Brady isn’t the only factor here. The past month has been filled with speculation that Belichick simply can’t take this job anymore. Maybe he’s Alexander staring at the edge of the continent and realizing there are no worlds left to conquer; maybe he’s a grumpy guy who hates his boss and most important coworker. Any scenario is within the realm of possibility.
McDaniels is Belichick’s most trusted assistant. He began coaching for New England in 2001; incidentally, that was the first season the team won a Super Bowl. He left the franchise from 2009 to 2011; incidentally, that was the least-successful stretch New England has had during this dynastic run.
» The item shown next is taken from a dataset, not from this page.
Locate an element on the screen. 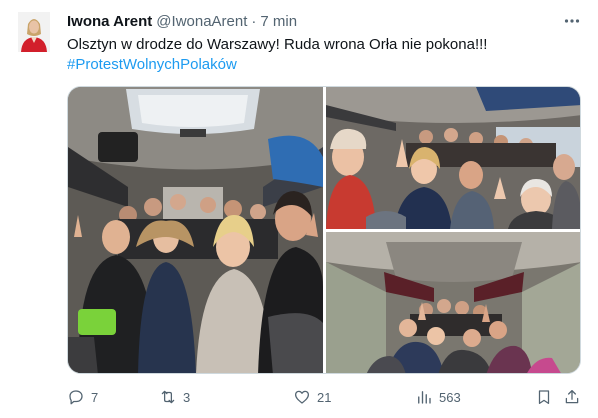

McDaniels has five rings, just like Brady and Belichick do. At the very least, we have to presume that McDaniels presumes that he’ll become New England’s next head coach whenever Belichick decides to move on.
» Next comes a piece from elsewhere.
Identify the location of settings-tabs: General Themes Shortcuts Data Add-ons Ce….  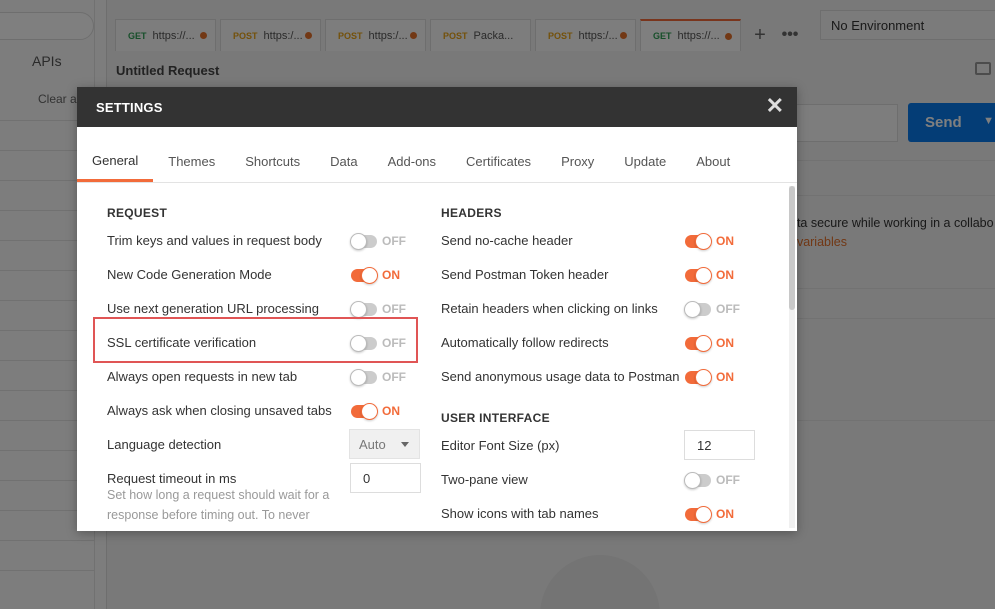
(437, 155).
Except let’s remember who Belichick is: Although he’s been with the Pats for almost two decades, turning this franchise into a model of consistency and staying famously loyal toward the handful of football obsessives whom he trusts, he is also the most prominent coach to ever ghost a team in the way that McDaniels ghosted the Colts. Nobody really knows what Belichick wants to do. Sometimes, even Belichick may be unaware of his plans. While we’ve started to assume that Belichick’s tenure will soon be over, it’s quite possible that one of the most successful coaches in sports history will want to continue doing the only thing that apparently brings him joy in life.
There are indecision dominoes. After news broke that McDaniels would return to New England, the Patriots’ reported defensive coordinator target, Greg Schiano, experienced his own abrupt change of heart, deciding to return to his job at Ohio State. Perhaps he originally thought that he could emerge as Belichick’s chosen successor, only to realize that McDaniels would be next in line in New England if and when Belichick moves on.
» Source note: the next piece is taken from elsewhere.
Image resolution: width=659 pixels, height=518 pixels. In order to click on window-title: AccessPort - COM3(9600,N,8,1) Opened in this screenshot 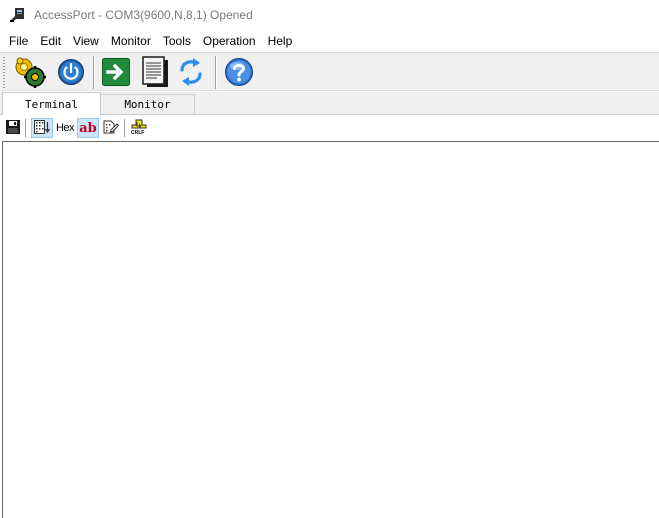, I will do `click(144, 15)`.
The Colts might be poised for a long run of success under Luck; Luck might never play football again. This would have been a risky situation to go into, but there’s a reason that assistant coaches on great teams tend to leave, and it’s not just the money. (There’s also the money.) With the Colts, McDaniels could have gotten a second shot to shape an organization in his image. Most guys don’t get a first shot, but McDaniels’s ties to Belichick kept him in high regard around the NFL in spite of his dismal stint in charge of the Broncos.
The Patriots are in the midst of the most prolonged stretch of success in football history, yet no one knows how long that will last, or who will stick around in New England after it’s over. Sticking with the historically great franchise that reared his coaching career may seem like the safe move for McDaniels, but even in a situation as seemingly secure as the one in New England, it’s clear that he just took a major risk.